En la reunión que mantuvieron se habló de profundizar el camino de amistad entre ambos países. Para hacerlo se pusieron como objetivo nuevos pasos fronterizos y la integración energética. Piñera se expresó sobre este tema: “Dos países que comparten una frontera tan extensa como Chile y Argentina van a ser un enorme beneficio a una energía más limpia, más segura y más económica para ambos”.

La agenda de Piñera en Buenos Aires estuvo repleta de actividades y encuentros políticos y culturales. El gobierno argentino dejó un claro gesto de aprecio y relevancia a Piñera, quien se juntó con las figuras y ministros más destacados del macrismo, como el presidente del Banco Central, Federico Sturzenegger; el jefe de Gabinete, Marcos Peña; el ministro de Desarrollo, Francisco Cabrera; el de Hacienda, Alfonso Prat Gay; la de Relaciones Exteriores, Susana Malcorra; el de Interior, Rogelio Frigerio; y el secretario de Comercio, Miguel Braun.

Piñera también se juntó con otros ministros de manera extraoficial en un almuerzo organizado por la Fundación Libertad, liderada por Gerardo Bongiovanni. Frente al ex Presidente chileno se ubicaba Guillermo Dietrich, ministro de Transporte de la Nación. En la mesa estaban también el analista Manuel Mora y Araujo; los empresarios Alejandro Estrada, Luis Bameule (ex Quickfood) y Jaime Campos (AEA); la senadora nacional por Córdoba Laura Rodríguez Machado; Julio Saguier (diario La Nación); Juan Curuchet (Banco Provincia) y el embajador de la Unión Europea, Ignacio Salafranca.

Fue en este almuerzo donde el ex Presidente explicó que la Argentina se encuentra en un estado crítico, mucho peor de los que muchos piensan, con un gigantesco déficit fiscal, comparable a Venezuela y Brasil. Piñera aclaró que no iba a decir nada de lo que Macri le confió en su reunión previa pero que él considera que debe aplicarse una política de shock en el 2016 para no prolongar la agonía por la que atraviesa la economía de ese país.

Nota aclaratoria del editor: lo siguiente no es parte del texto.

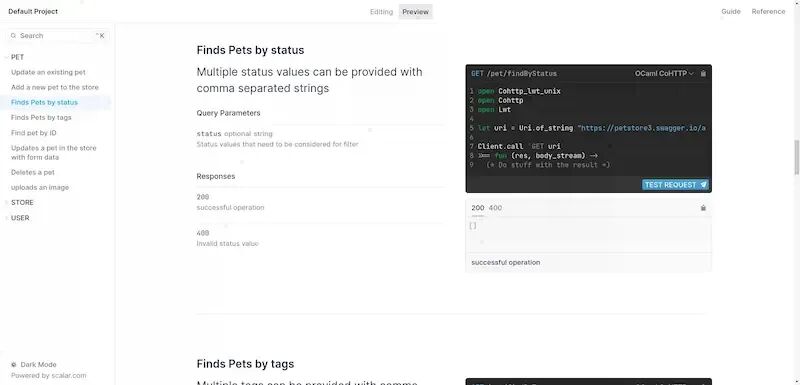Image resolution: width=800 pixels, height=385 pixels.
Task: Toggle Dark Mode
Action: click(x=34, y=365)
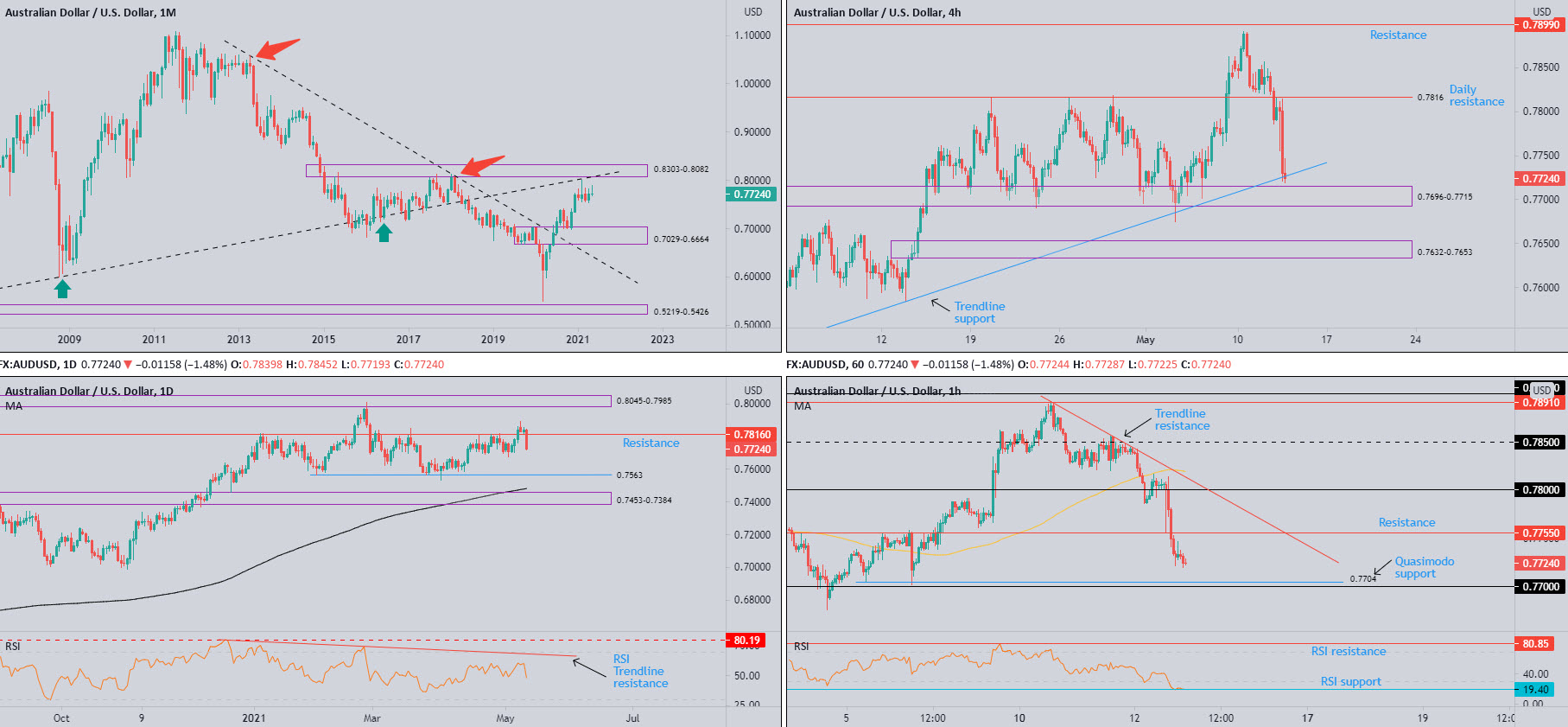The image size is (1568, 727).
Task: Click the 19.40 RSI value tag on the 1h chart
Action: click(x=1535, y=690)
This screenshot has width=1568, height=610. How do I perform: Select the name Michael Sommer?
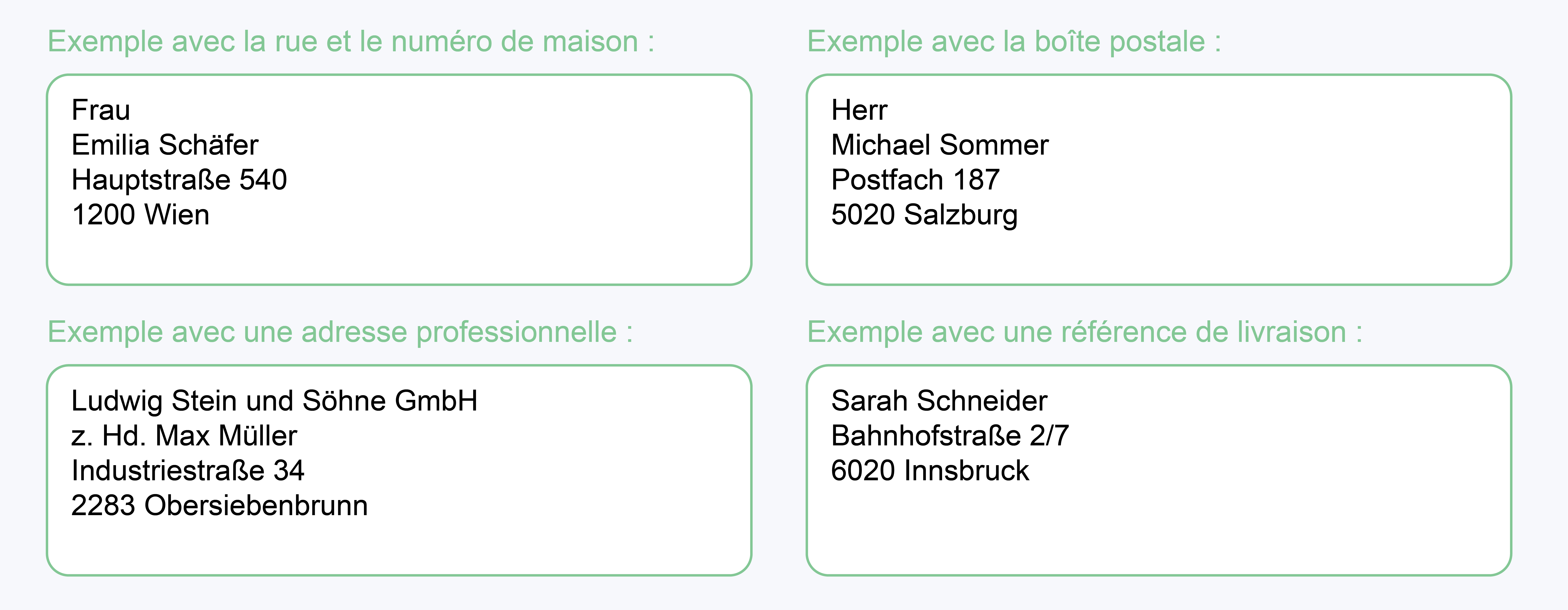(x=939, y=145)
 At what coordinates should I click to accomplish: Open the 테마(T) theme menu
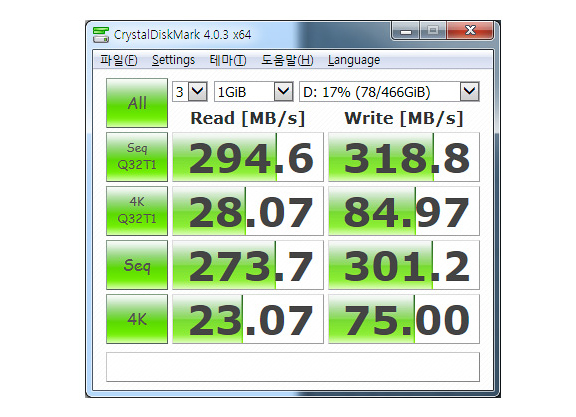pos(228,60)
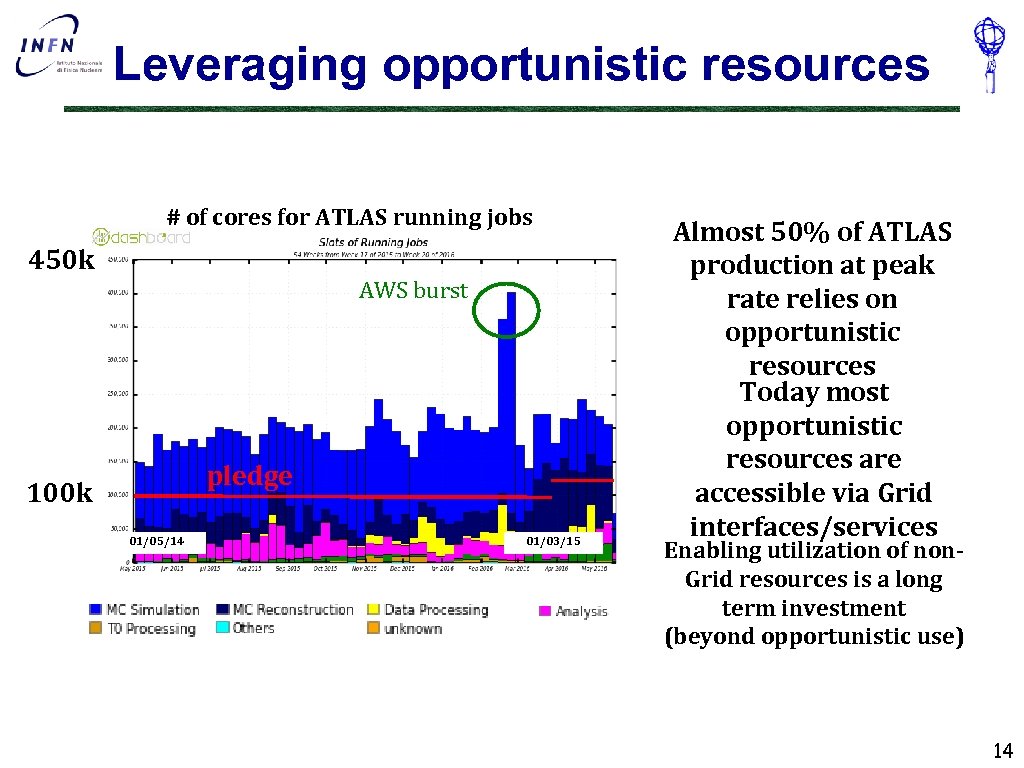
Task: Click the unknown legend marker
Action: (x=374, y=629)
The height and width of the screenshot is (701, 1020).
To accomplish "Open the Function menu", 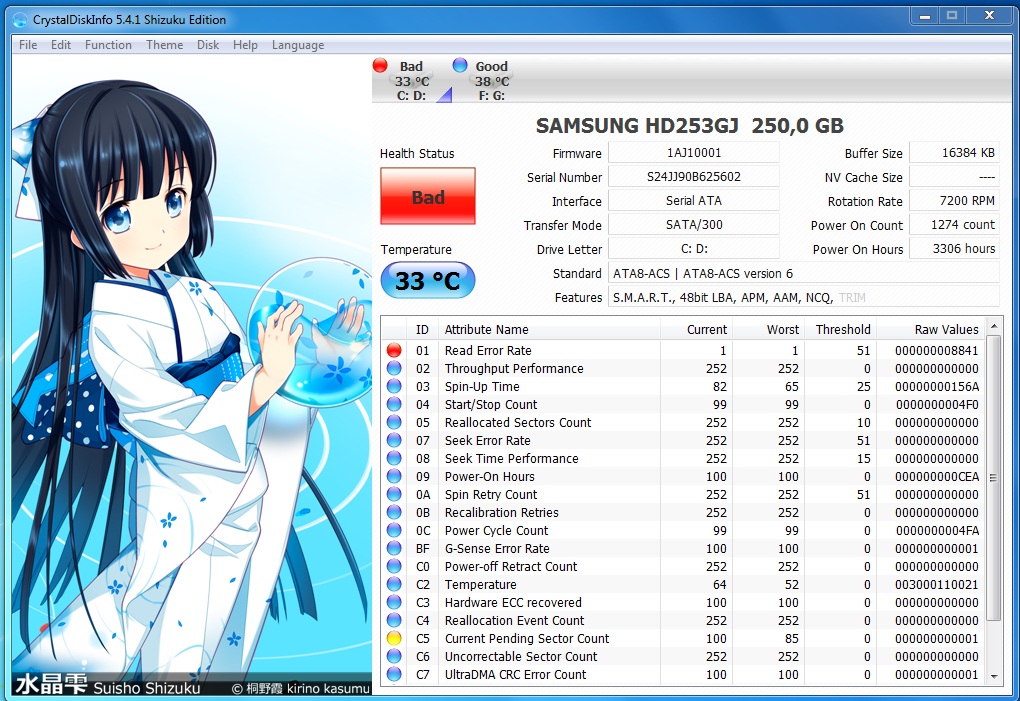I will [108, 45].
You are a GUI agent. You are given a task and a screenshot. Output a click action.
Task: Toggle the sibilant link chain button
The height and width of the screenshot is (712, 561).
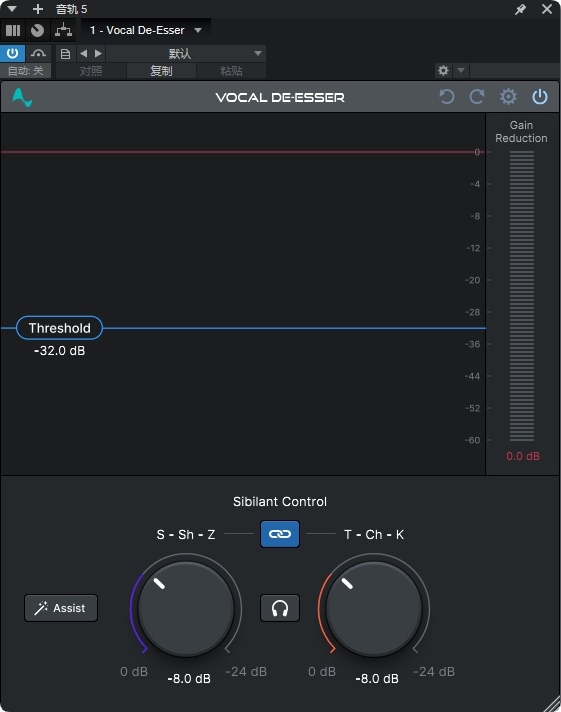click(280, 534)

Muchos chilenos consideran que Macri es el Piñera argentino por las similitudes que ven entre ambos. Pero hay una gran diferencia: Macri recibió un país con una economía en estado crítico, una fuerza policial corrupta por el avance del narcotráfico y una sociedad dividida. Sus primeras decisiones al frente del Ejecutivo fueron cuestionadas (por el uso de Decretos de Necesidad y Urgencia), luego la fuga de los presos por un crimen relacionado al tráfico de la efedrina (más de 15 días tardaron en encontrarlos dejando al descubierto las tremendas fallas en los servicios de seguridad y errores notables en la comunicación del Ejecutivo) y la reforma de la Ley de Medios, que con sus idas y vueltas judiciales aún le sigue dando dolores de cabeza al mandatario.

Piñera recibió más que una palmada de apoyo para su carrera presidencial de parte de Macri. Y el Presidente argentino escuchó atentamente todos los consejos económicos que un experto como Piñera le brindó a él y a todo su equipo. Queda claro que para el Mandatario argentino sería de gran utilidad y beneficio compartido que Piñera asuma como el próximo Jefe de Estado de Chile, aunque falte todavía para que esto pueda suceder. Pero el camino se hace paso a paso, como bien lo saben ambos. Y las relaciones políticas se construyen con gestos como estos.

 

Inés de Elizalde, Licenciada en Comunicación Social.